The National Health Profile in 2017 recorded one government allopathic doctor for every 10,189 people and one state-run hospital for every 90,343 people. India also ranks the lowest in the number of hospital beds per thousand population among the BRICS nations— Russia scores the highest (7.12), followed by China (4.3), South Africa (2.3), Brazil (2.1) and India (0.5). India also ranks lower than some of the lesser developed countries such as Bangladesh (0.87), Chile (2.11) and Mexico (0.98).
The report pointed out that the poor provisioning of public healthcare in India can be attributed to consistently low budget allocations. The current expenditure on health, by the centre and the state governments combined, is only about 1.25% of GDP, which is the lowest among the BRICS countries—Brazil (9.2%) has the highest allocation, followed by South Africa (8.1%), Russia (5.3%) and China (5%). It is also lower than some of its neighbouring countries such as Bhutan (2.5%) and Sri Lanka (1.6%).
The report made several recommendations to the Union government for improving the weak public healthcare system, existing health inequalities, and the ongoing pandemic. It said that the right to health should be enacted as a fundamental right that makes it obligatory for the government to ensure equal access to timely, acceptable, and affordable healthcare of appropriate quality and address the underlying determinants of health to close the gap in health outcomes between the rich and the poor.

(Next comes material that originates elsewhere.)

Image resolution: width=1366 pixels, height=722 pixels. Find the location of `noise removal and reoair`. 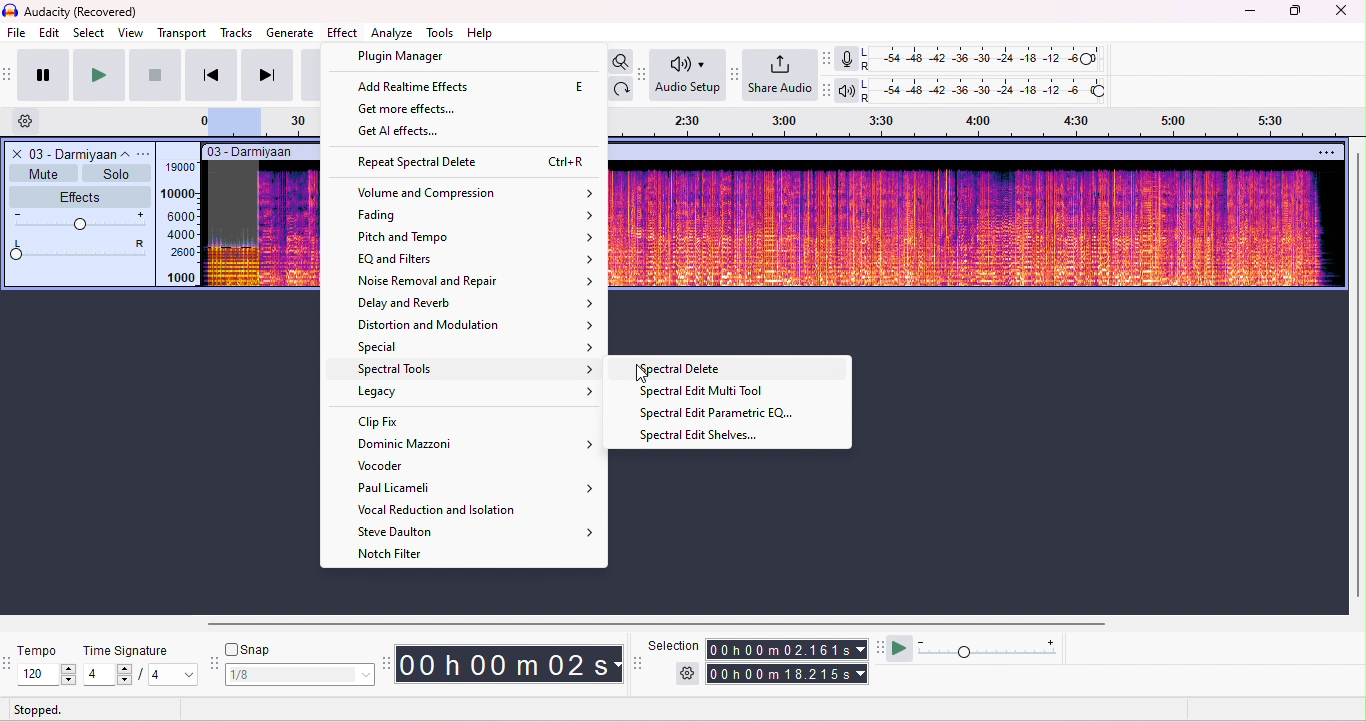

noise removal and reoair is located at coordinates (477, 281).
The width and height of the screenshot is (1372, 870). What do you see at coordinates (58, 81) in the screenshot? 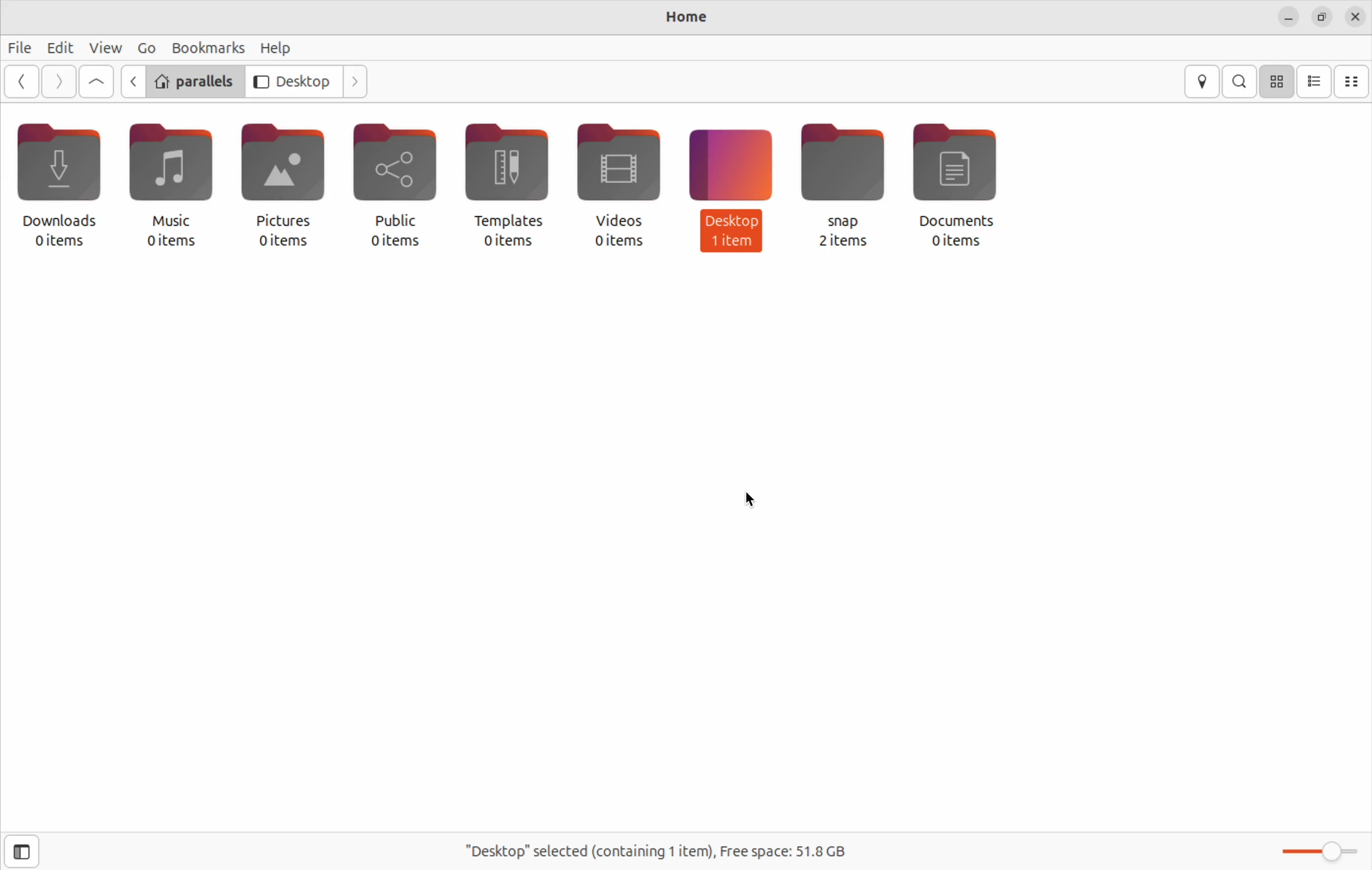
I see `Go next` at bounding box center [58, 81].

It also said that the free vaccine policy should adopt an inclusive model to ensure that everyone, irrespective of their gender, caste, religion or location, that is people living in hard-to-reach areas, gets the vaccine without any delay. Further, regions with higher concentration of marginalised populations should be identified and public health facilities should be established, equipped and made fully functional as per the Indian Public Health Standard(IPHS).